_Entries from a collection_:
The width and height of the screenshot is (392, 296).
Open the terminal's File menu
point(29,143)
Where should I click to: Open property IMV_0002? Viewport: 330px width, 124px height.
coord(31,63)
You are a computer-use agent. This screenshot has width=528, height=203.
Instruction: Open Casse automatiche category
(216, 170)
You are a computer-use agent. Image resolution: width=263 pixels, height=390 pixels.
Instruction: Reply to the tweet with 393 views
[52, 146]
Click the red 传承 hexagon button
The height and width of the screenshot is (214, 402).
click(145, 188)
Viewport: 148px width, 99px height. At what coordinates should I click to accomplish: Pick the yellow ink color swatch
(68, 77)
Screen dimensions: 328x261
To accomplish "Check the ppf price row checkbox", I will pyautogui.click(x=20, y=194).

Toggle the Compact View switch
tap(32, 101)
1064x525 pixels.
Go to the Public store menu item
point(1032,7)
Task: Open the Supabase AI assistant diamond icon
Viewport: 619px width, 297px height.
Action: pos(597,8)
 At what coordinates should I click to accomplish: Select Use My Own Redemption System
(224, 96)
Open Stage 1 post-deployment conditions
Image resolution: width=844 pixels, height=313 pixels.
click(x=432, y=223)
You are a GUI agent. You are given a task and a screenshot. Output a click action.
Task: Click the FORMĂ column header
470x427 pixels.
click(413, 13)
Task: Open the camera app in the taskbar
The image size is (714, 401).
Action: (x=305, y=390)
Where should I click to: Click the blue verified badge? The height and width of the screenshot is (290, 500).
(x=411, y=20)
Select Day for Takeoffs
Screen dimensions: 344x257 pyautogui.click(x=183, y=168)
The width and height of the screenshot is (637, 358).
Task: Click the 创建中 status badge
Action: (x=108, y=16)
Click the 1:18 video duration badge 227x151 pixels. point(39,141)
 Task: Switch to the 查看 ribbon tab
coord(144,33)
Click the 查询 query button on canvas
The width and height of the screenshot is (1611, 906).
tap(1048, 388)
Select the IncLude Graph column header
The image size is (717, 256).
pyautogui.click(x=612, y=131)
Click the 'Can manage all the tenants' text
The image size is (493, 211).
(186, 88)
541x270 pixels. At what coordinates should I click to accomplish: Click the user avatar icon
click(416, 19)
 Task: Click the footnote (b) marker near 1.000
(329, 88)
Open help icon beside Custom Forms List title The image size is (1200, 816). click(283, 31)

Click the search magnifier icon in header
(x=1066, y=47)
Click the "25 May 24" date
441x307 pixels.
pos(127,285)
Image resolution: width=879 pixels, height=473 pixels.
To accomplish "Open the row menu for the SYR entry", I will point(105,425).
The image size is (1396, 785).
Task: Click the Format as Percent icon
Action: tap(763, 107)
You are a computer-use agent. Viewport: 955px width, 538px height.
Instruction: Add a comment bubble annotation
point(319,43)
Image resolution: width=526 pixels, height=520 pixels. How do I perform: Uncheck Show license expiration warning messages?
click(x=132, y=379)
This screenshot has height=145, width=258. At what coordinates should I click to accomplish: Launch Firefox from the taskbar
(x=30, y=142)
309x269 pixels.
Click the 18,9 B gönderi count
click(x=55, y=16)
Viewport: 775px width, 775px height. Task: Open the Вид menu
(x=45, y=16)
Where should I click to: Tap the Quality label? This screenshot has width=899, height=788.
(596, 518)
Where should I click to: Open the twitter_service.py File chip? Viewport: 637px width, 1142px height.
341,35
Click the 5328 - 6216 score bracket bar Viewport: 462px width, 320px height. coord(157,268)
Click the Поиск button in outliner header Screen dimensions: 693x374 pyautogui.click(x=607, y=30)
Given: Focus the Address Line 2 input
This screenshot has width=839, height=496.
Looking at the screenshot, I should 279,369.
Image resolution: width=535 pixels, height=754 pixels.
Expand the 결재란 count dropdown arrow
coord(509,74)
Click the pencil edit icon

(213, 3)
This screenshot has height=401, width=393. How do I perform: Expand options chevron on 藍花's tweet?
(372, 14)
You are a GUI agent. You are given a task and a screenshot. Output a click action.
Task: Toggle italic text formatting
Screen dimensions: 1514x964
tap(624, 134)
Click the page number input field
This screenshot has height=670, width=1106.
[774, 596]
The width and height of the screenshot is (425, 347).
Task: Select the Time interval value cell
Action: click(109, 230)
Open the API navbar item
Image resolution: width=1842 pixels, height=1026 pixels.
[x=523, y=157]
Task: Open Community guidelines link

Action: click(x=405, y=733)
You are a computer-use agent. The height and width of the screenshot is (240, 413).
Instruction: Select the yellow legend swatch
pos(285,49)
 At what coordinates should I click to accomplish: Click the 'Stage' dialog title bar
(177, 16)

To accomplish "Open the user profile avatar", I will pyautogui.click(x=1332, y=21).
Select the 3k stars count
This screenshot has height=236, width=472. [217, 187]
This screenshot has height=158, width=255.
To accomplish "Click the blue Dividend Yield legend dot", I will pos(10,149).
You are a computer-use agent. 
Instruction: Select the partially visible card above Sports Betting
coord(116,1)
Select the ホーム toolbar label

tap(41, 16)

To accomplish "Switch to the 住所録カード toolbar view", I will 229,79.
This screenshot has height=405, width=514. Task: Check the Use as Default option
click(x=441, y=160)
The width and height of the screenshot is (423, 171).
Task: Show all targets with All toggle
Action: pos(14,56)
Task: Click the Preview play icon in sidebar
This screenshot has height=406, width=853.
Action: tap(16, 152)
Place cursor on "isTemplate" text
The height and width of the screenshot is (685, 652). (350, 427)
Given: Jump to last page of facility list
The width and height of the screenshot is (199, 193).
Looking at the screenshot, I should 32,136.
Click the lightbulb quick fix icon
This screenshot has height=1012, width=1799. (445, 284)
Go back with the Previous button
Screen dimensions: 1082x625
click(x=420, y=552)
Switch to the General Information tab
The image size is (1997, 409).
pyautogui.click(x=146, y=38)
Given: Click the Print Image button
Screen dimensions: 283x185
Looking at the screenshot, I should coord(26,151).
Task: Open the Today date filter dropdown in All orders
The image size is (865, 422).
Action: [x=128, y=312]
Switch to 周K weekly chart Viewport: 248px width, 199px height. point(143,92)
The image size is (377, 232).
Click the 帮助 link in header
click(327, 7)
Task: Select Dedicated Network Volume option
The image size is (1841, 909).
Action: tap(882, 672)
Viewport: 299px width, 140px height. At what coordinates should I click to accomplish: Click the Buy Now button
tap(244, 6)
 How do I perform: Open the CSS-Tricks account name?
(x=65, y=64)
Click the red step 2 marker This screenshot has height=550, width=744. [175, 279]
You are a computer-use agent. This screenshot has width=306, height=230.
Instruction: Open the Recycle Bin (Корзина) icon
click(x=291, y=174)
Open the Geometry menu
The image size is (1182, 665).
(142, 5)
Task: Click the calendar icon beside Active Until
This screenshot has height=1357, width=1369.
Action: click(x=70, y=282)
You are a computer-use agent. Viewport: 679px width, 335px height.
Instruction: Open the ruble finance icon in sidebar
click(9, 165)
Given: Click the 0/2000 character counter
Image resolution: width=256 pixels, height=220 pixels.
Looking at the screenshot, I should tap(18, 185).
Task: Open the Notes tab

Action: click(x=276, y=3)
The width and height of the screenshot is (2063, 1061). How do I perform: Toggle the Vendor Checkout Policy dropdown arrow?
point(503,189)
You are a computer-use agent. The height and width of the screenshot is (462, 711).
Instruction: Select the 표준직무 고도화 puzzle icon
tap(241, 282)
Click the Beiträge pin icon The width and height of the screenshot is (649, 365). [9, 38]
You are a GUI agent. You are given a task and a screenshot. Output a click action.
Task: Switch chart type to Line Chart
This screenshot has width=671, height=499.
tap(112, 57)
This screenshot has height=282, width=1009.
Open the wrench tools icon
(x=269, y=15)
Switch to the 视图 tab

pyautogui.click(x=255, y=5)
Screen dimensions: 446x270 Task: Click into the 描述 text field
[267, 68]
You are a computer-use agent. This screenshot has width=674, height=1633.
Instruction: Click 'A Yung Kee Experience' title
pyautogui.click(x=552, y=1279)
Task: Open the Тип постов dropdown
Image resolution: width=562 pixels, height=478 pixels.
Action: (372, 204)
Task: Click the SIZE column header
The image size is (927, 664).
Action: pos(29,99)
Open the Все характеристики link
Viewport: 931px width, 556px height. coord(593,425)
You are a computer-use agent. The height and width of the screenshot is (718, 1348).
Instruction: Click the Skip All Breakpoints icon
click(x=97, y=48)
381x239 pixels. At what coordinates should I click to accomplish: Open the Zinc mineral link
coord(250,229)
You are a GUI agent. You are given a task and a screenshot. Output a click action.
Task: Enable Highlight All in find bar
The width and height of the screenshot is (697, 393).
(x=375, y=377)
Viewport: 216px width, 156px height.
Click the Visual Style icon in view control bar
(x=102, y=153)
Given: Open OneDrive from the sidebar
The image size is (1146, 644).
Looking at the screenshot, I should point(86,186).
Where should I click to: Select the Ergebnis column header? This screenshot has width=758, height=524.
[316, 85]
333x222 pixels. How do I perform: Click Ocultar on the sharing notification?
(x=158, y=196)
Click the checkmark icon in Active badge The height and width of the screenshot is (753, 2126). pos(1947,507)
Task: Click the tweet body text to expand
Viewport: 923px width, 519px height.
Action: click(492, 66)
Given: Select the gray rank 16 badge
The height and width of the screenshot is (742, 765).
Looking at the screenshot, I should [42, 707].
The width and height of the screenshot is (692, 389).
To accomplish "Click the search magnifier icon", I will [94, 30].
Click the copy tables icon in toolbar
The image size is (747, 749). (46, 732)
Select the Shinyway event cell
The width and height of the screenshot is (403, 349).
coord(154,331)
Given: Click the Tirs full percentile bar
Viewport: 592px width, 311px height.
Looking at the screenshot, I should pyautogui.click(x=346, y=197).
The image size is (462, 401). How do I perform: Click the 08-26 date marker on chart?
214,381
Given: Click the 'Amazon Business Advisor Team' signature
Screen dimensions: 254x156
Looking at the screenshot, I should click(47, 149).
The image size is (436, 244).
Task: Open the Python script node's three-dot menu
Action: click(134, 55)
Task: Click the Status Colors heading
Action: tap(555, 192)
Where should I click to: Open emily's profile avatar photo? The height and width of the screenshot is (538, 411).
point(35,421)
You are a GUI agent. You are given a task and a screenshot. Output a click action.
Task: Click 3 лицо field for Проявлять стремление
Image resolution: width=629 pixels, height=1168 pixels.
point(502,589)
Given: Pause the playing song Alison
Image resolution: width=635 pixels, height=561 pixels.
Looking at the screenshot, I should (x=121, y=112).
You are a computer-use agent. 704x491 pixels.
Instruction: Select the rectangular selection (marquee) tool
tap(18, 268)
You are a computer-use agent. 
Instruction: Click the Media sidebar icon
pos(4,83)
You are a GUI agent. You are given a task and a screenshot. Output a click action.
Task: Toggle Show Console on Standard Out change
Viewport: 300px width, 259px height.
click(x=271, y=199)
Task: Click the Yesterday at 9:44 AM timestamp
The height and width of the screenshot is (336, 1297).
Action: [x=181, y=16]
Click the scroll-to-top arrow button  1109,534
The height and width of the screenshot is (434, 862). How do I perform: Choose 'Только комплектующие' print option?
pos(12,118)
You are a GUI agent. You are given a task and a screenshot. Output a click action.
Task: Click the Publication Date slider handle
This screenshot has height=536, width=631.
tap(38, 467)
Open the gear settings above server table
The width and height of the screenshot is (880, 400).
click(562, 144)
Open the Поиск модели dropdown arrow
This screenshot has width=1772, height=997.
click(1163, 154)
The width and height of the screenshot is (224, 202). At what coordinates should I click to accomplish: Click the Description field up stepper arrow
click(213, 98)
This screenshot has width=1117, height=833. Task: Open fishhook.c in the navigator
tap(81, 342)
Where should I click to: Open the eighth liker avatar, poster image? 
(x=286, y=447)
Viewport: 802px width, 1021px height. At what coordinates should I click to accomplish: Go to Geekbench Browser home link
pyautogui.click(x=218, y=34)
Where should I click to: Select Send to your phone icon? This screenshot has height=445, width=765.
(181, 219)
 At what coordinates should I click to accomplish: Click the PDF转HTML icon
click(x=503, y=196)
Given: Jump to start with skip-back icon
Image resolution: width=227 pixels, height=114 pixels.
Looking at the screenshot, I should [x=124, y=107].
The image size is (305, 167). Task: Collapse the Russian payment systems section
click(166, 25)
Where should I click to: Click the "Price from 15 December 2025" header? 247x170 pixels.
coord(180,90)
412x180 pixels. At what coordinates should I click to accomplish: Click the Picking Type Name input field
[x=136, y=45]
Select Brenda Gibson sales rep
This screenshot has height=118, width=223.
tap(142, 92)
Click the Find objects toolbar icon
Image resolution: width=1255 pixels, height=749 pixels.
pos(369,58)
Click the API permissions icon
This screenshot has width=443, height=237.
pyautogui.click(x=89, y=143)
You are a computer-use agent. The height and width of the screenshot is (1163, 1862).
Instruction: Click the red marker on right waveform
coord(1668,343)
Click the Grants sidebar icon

_Task brief_:
Rewrite everything from the line containing "Click the API permissions icon" down to the end of the entries, replacing "red marker" with "green marker" and keeping all else unchanged.

_Response to this task_:
Click the API permissions icon
This screenshot has width=443, height=237.
pyautogui.click(x=89, y=143)
You are a computer-use agent. The height and width of the screenshot is (1163, 1862).
Instruction: Click the green marker on right waveform
coord(1668,343)
Click the Grants sidebar icon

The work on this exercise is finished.